=== Exercise data ===

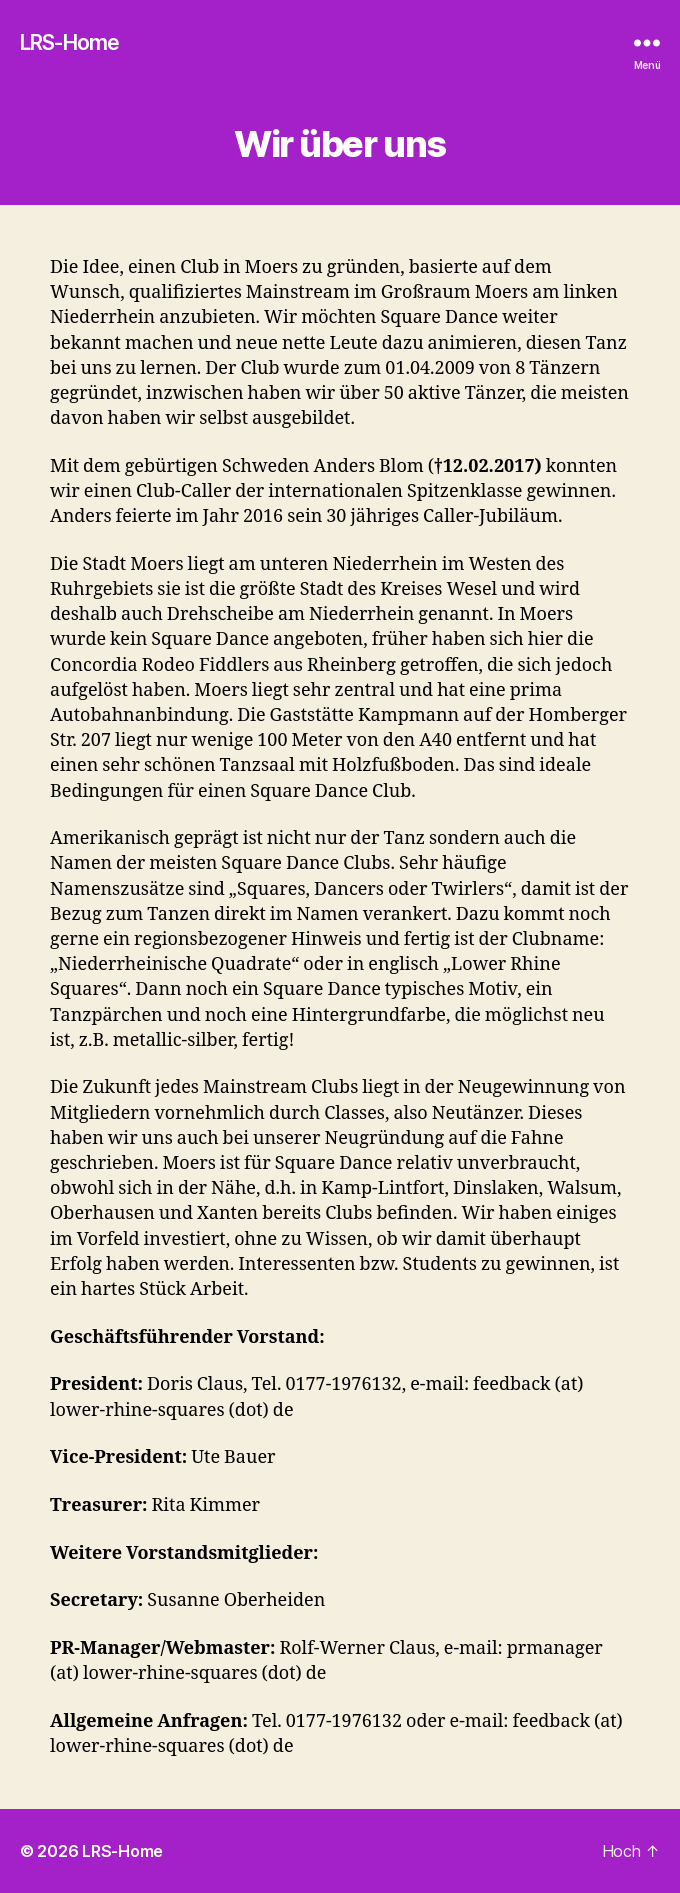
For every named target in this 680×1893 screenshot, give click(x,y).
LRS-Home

===
=== Exercise data ===

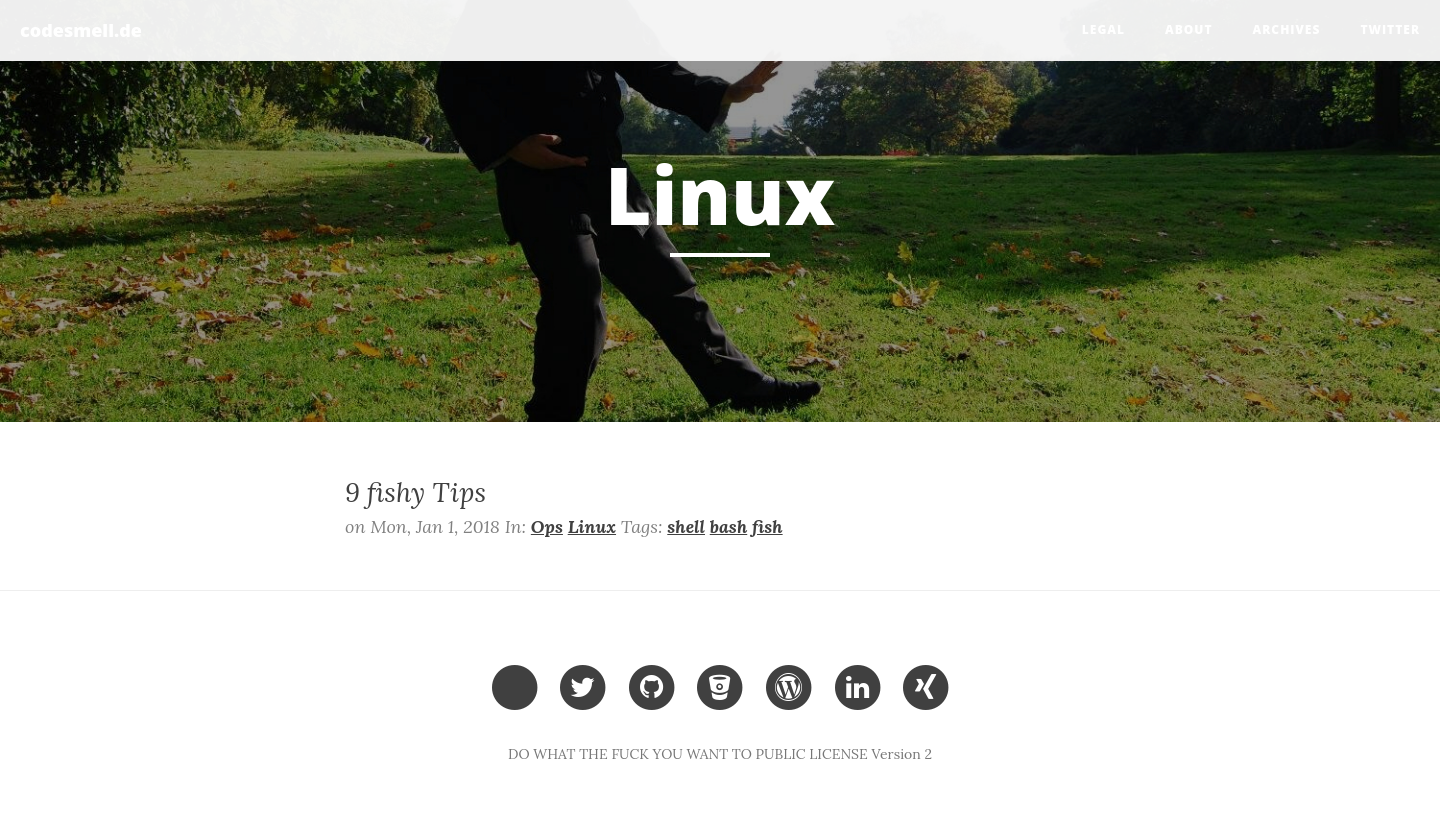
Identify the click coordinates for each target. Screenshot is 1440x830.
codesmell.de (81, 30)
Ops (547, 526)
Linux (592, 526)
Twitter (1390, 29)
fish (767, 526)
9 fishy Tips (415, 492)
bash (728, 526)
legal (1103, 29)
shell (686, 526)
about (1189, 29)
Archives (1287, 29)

===

◆ Exercise details
Format the lines of the listing from the one containing "Linux (592, 526)" through the one containing "Archives (1287, 29)" as a Markdown table with the columns No. and Line. Number each row and leave out any blank lines.

◆ Answer to the problem
| No. | Line |
|---|---|
| 1 | Linux (592, 526) |
| 2 | Twitter (1390, 29) |
| 3 | fish (767, 526) |
| 4 | 9 fishy Tips (415, 492) |
| 5 | bash (728, 526) |
| 6 | legal (1103, 29) |
| 7 | shell (686, 526) |
| 8 | about (1189, 29) |
| 9 | Archives (1287, 29) |